At last the Prof spoke. “Balderdash!” he said.
He turned on his heel without so much as a nod to Henry, let alone the rest of us, and strode out of the room, then out of the house. Apparently he did not brook contradiction.
“Shall we go on?” Henry asked.
We did so, until the sun went down. I took little part in the discussion, which turned practical and technical the moment the Prof departed—how many engineers did we need, how many physicians, teachers, pilots, navigators? Should the ethnic balance duplicate the numbers on Earth, or should selection ignore race and consider only usefulness? No one else referred to my behavior toward the Prof, but it bothered me. If past experience was any guide, it would probably continue to bother me for years.
Embarrassment had been my faithful companion for most of my life. Now it sat down beside me at dinner, when the German engineer, while pulling back my chair, congratulated me on my victory.
“Pompous ass,” said the German, who had been educated in England and gotten his money’s worth in terms of accent. “A bit of humiliation will do him good.”
“I wasn’t trying to humiliate anyone.”
“You rang his bell anyway, old girl. Well done.”
After dinner, Garbo materialized and murmured into my ear.
She said, “I’m told everyone is spending the night. And that brings me to a question.”
“Which is?”
“You and Henry. One room or two?”
“Two.”
Her eyes were bright, and in them you could read her thoughts. She wasn’t fooled by this deception, not Garbo. What else could I be for if not to sleep with the trillionaire?
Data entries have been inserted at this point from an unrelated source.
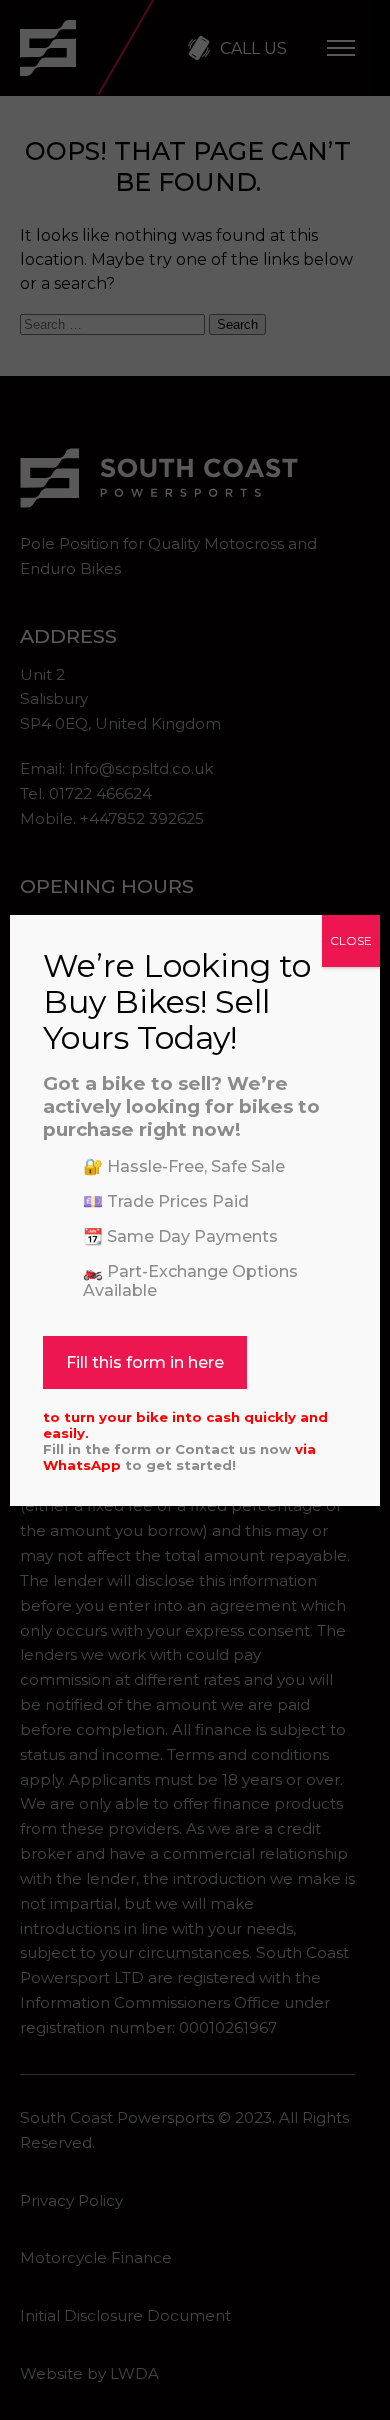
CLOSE (351, 940)
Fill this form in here (145, 1362)
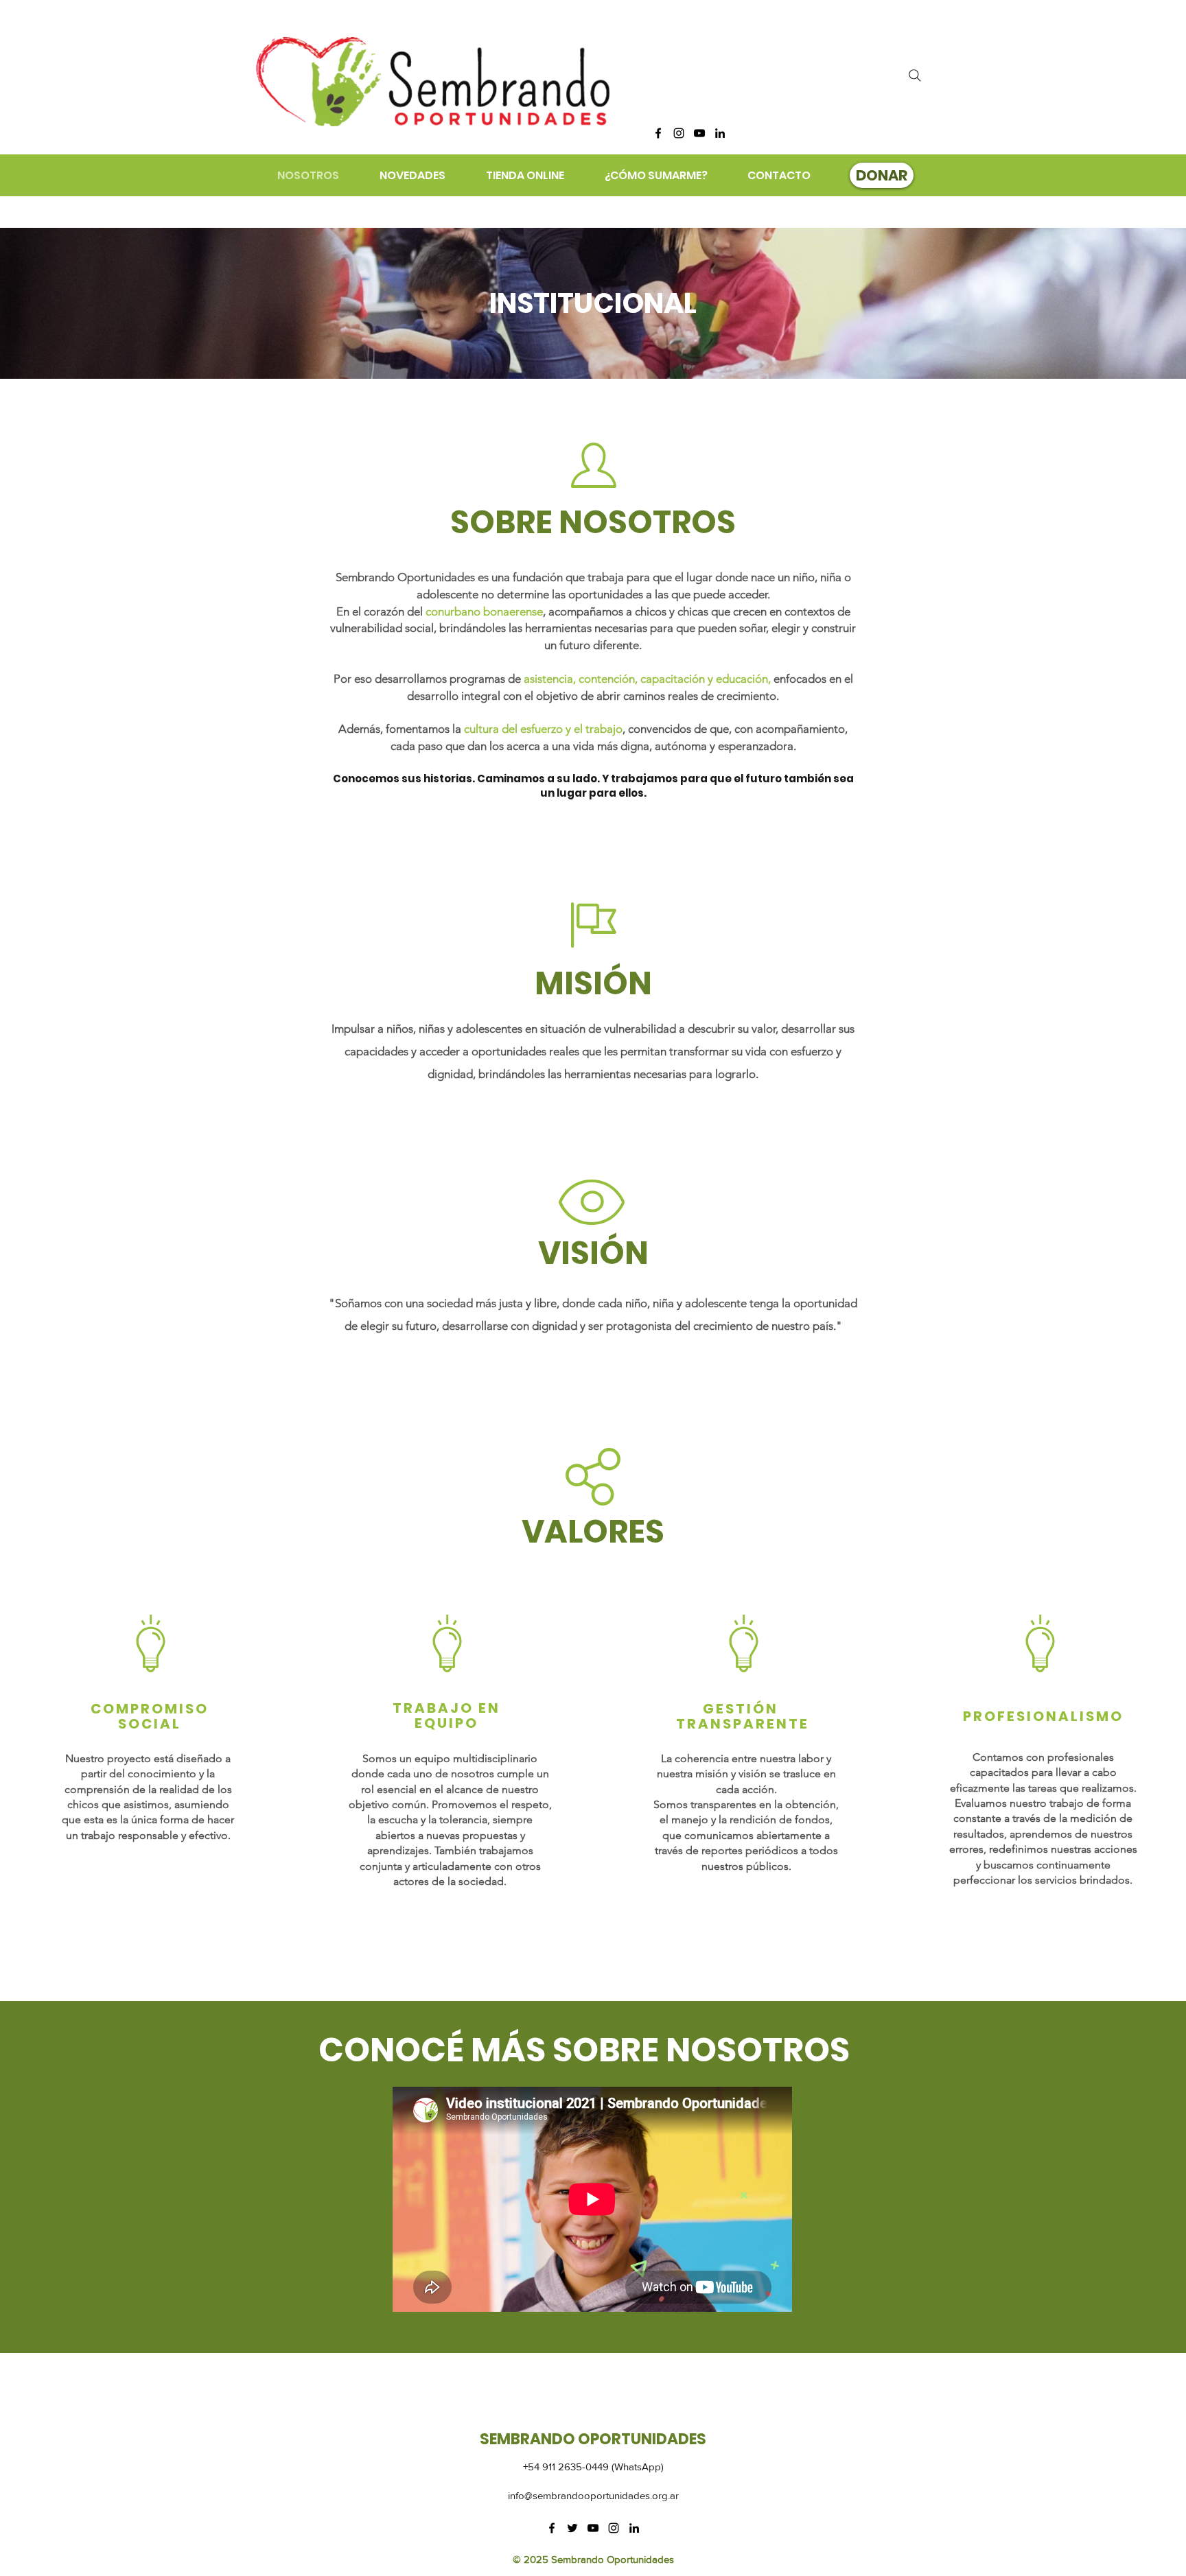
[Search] (914, 75)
But as things turned out, I did spend part of the night with Henry. Before dawn—it was still dark of night—I heard someone tapping on my door. My visitor was Henry. He was fully clothed, Yankees cap and all.
“I’m going out for coffee,” he said in a half whisper. “Want to join me?”
In the nearest town he found a Dunkin’ Donuts with a bunch of pickup trucks parked outside. Inside, everyone was dressed pretty much the same way Henry was—that is to say, like people who lived from paycheck to paycheck. Most of the guys were beefy, and when he came back to the table with our breakfast, I understood why. Each donut represented an instantaneous weight gain of not less than twice its own bulk. Henry had bought us two apiece, along with two enormous cups of coffee.